Almost reluctantly she came to his side. She sat down on the bench as far from him as she could. He sipped at his coffee, but he didn’t look at her.
“How did you know I was there?” she demanded. “How did you know I had coffee? How did you know my socks don’t match? You never even saw me.”
“I saw you,” he said in his soft growl. “It’s my business to notice things. Or it was.”
He had shaved. The lean planes of his face were clean, and the scent of something piney hovered about him.
“How long did you say you and Corbett worked together?” she asked uneasily.
“Fourteen years,” he said.
He raised his eyes to hers. They were keen eyes, and for the first time she realized they also seemed intensely intelligent.
“But you don’t want to talk about me,” he said. “You want to talk about where you are. Right?”
“Exactly,” she said. “Charlie’s already confused about everything. Somehow I have to explain this to him.”
“Right,” he said, turning his gaze from her. He set down his coffee mug. From a stack of papers on the table’s corner he drew out a map.
He unfolded it and set it between them. “This chain of islands is the Lower Keys.”
He picked up a red pen. She noticed the long, jagged scar on his right arm. With the precision of an artist or an engineer, he circled the last island in the chain. “That’s Key West, where you landed.”
She nodded mechanically. A breeze sprang up. From the corner of her eye, she saw how it fluttered the lock of hair that fell over his forehead.
“We came up the one main road,” he said, tracing a line. “We’re here, Cobia Key. We’re at the edge of the heron sanctuary. More or less surrounded by mangrove islands. Like I say, we’re isolated.”
His gaze met hers again, and it seemed to her that it held a strange mixture of coolness, distance, and unwilling hunger. Uneasy, she turned her face from his and stared out at the dark tangle of the mangroves. “You’re alone here?” she asked.
“Yes,” he said in a tone that implied, And that’s how I like it.
She heard gulls crying in the distance, but she realized that this place was oddly still, almost hushed. The landscape did not seem tropical or exotic. Instead it seemed brooding, the mangrove forests full of mystery.
She had imagined Florida abloom with flowers and bright with colorfully plumaged birds. She had not envisioned these thick, low woods, deep with secrets. It was an alien atmosphere, and she took a drink of coffee to steel herself against it.

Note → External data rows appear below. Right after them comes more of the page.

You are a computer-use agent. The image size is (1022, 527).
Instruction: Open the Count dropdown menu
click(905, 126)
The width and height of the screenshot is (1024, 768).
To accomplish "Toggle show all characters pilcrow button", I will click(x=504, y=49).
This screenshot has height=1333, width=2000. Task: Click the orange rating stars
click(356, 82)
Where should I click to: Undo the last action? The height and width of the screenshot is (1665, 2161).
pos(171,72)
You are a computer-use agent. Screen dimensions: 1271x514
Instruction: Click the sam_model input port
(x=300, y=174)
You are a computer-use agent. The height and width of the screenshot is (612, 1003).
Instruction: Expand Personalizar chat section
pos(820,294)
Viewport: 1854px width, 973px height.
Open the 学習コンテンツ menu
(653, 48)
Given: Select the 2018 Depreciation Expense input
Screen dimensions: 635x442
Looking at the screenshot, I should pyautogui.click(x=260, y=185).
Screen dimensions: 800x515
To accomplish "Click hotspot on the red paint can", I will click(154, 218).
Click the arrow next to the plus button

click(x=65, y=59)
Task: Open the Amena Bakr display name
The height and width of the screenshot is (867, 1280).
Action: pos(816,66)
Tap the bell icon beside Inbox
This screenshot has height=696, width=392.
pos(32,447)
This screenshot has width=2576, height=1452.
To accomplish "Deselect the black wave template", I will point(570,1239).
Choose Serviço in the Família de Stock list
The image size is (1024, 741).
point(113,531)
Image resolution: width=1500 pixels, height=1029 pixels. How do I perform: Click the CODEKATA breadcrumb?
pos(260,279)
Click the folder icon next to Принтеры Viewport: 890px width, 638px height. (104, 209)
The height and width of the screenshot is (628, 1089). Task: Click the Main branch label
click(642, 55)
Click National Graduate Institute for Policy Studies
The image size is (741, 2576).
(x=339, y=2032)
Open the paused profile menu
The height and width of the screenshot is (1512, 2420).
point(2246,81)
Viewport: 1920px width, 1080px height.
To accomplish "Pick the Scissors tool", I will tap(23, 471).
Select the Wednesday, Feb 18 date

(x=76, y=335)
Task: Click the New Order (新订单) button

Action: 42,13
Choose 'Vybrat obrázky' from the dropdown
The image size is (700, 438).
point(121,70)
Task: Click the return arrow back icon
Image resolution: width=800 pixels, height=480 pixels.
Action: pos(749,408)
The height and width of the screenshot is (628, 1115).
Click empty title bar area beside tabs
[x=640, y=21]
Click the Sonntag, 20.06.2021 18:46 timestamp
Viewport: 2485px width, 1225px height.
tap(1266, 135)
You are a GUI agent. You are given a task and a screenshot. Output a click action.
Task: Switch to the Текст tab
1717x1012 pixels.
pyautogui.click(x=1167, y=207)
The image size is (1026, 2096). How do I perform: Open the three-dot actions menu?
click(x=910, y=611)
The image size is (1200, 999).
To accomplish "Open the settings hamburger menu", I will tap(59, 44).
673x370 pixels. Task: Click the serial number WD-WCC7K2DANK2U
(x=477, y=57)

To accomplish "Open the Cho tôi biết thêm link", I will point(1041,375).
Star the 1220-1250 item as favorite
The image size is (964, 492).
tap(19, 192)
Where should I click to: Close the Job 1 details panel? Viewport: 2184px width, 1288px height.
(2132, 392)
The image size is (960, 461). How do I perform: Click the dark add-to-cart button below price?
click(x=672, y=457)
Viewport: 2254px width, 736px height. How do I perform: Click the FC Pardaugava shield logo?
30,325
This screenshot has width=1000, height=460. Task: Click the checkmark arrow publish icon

“What is this place?” she asked, giving the worn deck a critical glance.
“It used to be a guide service. Mostly kayak tours. Not anymore.”
She looked at him questioningly. “You bought this when—when you retired from the service?”
“I inherited it,” he said. “When my father died.”
“I’m sorry,” she said, although she could detect no sorrow, no grieving in him.
“It’s getting ready to fall down,” he said from between his teeth. He tapped the map with the pen again. “But that’s where you are. What’s left of Hawkshaw’s Island Adventures. In Nowhere, Florida.”
“Over there,” she said, nodding toward the patch of green-gray water glinting between the trees. “Is that the ocean?”
“No. Just a channel.”
Unexpectedly he stood. The tattered shorts rode low on his hips. He handed her the map, his hand brushing hers. She found that the touch made her draw in her breath.
“Look,” he said. “I’m not much of a host. I’m out of practice. But can I get you something to eat?” he asked. “More coffee?”
“No,” she said hastily. “I’m fine. But Charlie will probably be hungry. I wish I’d thought last night to ask you to stop, to let me buy a few things.”
“It’s okay,” he said. “I put in plenty of supplies.”
Seeming restless, he moved to the edge of the deck and put his bare foot on the lower railing. He stared out over the trees.
“It’s going to get hot,” he said quietly. “Really hot. Can you feel it?”